→ **What to produce**
In the description of the August Meier collection below, copy word for word the part that opens with the words containing "Organized in two" and closes with "education and religion.".

A pioneer in African American history, August Meier was a model of an engaged academic, a prolific writer, active participant in the civil rights struggle, and staunch member of the NAACP, SNCC, and CORE. While pursuing graduate work at Columbia under Henry Steele Commager, Meier taught at a succession of Historical Black Colleges, including Tougaloo (1945-1949), Fisk (1953-1956), and Morgan State (1957-1964). His dissertation, completed in 1957, became the first of eleven books he wrote or edited, Negro Thought in America, 1880-1915 (1963), with much of later work conducted in collaboration with Elliott Rudwick and John Bracey. Meier joined the faculty at Kent State University in 1967 and remained there until his retirement in 1993. His much-anticipated monograph on the history of the NAACP had not been completed at the time of death in 2003.

Organized in two discrete parts, the Meier collection bookends a long career in the study of African American history. The first part of the collection is centered on Meier’s association with the Pioneer Youth summer camp in Rifton, N.Y., and his growing consciousness of the fundamental problems of race and class in American society, with some materials from his wartime years as an undergraduate at Oberlin College. The second part of the collection includes books collected by Meier during his academic career, mostly on African American history and culture. Titles range from works on the Civil Rights movement to literature and poetry of the late nineteenth century and Harlem Renaissance, works on slavery and antislavery, race theory, the South, and African American education and religion.

Subjects
  • African Americans--History
  • Antislavery movements
  • Camps--New York (State)

[Saved data entries]

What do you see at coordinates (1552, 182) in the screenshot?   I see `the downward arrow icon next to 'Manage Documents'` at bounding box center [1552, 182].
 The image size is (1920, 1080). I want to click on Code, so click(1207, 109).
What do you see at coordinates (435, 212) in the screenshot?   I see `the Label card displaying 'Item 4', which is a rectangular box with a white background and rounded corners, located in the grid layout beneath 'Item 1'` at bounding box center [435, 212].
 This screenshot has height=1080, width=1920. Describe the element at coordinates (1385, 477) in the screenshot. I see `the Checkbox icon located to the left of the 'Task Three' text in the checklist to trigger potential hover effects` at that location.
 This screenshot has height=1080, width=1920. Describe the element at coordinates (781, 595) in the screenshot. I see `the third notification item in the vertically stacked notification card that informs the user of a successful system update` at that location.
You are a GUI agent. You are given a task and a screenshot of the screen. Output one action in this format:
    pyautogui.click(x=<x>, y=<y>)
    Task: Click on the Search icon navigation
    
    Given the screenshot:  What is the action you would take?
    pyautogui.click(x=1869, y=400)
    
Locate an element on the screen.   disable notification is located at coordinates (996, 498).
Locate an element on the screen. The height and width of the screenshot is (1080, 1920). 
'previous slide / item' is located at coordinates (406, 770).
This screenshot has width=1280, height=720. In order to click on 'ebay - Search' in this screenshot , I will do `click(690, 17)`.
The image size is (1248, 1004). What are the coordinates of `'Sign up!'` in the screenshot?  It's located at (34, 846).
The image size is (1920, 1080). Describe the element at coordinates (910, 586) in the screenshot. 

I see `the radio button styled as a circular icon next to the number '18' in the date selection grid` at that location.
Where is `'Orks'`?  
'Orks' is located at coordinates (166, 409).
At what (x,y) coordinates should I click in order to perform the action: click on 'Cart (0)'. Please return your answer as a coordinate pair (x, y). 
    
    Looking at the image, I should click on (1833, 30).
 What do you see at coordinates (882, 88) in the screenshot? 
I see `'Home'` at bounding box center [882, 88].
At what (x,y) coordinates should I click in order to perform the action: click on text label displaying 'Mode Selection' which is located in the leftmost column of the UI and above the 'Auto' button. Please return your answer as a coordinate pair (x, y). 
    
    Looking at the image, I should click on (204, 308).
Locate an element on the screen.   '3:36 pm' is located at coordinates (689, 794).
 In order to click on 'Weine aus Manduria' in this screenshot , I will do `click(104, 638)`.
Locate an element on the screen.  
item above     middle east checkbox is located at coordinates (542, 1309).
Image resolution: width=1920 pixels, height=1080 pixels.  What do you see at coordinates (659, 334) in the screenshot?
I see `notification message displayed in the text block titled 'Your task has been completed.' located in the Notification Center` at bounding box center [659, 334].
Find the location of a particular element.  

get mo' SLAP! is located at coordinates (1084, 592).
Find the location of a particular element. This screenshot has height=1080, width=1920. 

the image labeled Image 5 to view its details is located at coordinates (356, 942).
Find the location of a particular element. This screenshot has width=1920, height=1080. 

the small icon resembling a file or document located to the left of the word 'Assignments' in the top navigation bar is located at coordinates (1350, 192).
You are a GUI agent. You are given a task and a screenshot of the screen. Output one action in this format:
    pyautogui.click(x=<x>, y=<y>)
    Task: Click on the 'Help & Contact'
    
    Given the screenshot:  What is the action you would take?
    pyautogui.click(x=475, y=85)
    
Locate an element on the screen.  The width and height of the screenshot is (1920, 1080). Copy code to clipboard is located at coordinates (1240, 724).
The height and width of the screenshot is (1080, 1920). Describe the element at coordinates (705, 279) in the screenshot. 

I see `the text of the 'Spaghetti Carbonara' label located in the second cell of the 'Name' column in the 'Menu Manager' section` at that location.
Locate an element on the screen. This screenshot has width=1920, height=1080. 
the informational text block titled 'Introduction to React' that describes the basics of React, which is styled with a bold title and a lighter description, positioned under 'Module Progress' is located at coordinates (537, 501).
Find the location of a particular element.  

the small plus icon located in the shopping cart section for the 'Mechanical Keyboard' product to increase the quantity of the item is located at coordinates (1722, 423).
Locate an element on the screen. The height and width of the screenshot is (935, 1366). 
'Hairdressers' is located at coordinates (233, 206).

→ **Result for this exercise**
Organized in two discrete parts, the Meier collection bookends a long career in the study of African American history. The first part of the collection is centered on Meier’s association with the Pioneer Youth summer camp in Rifton, N.Y., and his growing consciousness of the fundamental problems of race and class in American society, with some materials from his wartime years as an undergraduate at Oberlin College. The second part of the collection includes books collected by Meier during his academic career, mostly on African American history and culture. Titles range from works on the Civil Rights movement to literature and poetry of the late nineteenth century and Harlem Renaissance, works on slavery and antislavery, race theory, the South, and African American education and religion.